Wednesday, September 27, 2006

Intimacy and Gonzo Conservatism

In the Agenda radio show on Saturday Suzanne Brøgger too was mentioned as a possible example of a Danish female gonzo journalist -- I quote the remark from memory that 'She wrote about being raped and that seems pretty gonzo to me'.

Suzanne Brøgger is a novelist and essayist and not a reporter, but she has been nominated in the gonzo category before (to me per e-mail, that is), as I've been encouraged to take a look at her autobiographical novel Creme Fraiche from 1978 which is very personal and very explicitly sexual. And very gonzo - ?

It seems to me that gonzo quality in this sense becomes a matter of the writer/reporter not only putting him- or herself 'on the line'. It seems to become implied that putting yourself on the line as a writer involves making intimate confessions, ultimately of a sexual sort. Hunter S. Thompson didn't do that though (or did he? I still have quite a few pages left to go). Besides from passages from his Rum Diary which to my mind is quite an atypical piece of juvenalia, I don't associate Thompson's writings with sexual (or romantic) confessions or stories of any kind.

Thompson is definitely putting himself on the line in terms of transcending social norms and standards as he confronts himself with the material and people he is supposed to be covering. And of course there's a lot of irony in his hallucinatory remark from Fear and Loathing in Las Vegas about being a professional and thus determined to "cover the story, for good or ill", but still -

he really is professional in his ways of adapting his written persona to the circumstances from one text to the next. It is done in a weird literary and experimental fashion, but it somehow remains journalism. And I definitely read him as being playfully semi-fictionally professional rather than intimately sincere or confessional.

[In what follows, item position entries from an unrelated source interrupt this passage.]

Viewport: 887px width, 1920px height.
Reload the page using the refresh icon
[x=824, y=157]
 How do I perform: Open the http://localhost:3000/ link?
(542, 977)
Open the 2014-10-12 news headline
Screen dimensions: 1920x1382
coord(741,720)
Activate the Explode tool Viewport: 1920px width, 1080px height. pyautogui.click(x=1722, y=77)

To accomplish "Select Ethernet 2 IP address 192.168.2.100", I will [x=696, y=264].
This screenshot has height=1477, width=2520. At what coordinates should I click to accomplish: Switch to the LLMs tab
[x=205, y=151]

My point is not that Gonzo Journalism should remain what it was in Thompson's day (even if I've been writing a lot about 'my category' and 'my sense of the words'). I'm curious about the ways that imitation/interpretation becomes creative and is adapted to peculiar local circumstances, and contemporary reporters definitely identify with the gonzo paradigm for different reasons. Now it seems to me that the abovementioned difference is an important one. In a Danish setting Henrik List seems to pull in the direction of confessional intimacy as proof of a reporter's integrity, and Morten Sabroe in the somehow more conservative direction of professionally playful literary journalism. They both expose their mixed motives and celebrate subjectivity in their writings, but one does it primarily on behalf of himself as a troubled man, the other primarily on behalf of himself as a troubled reporter. Eh?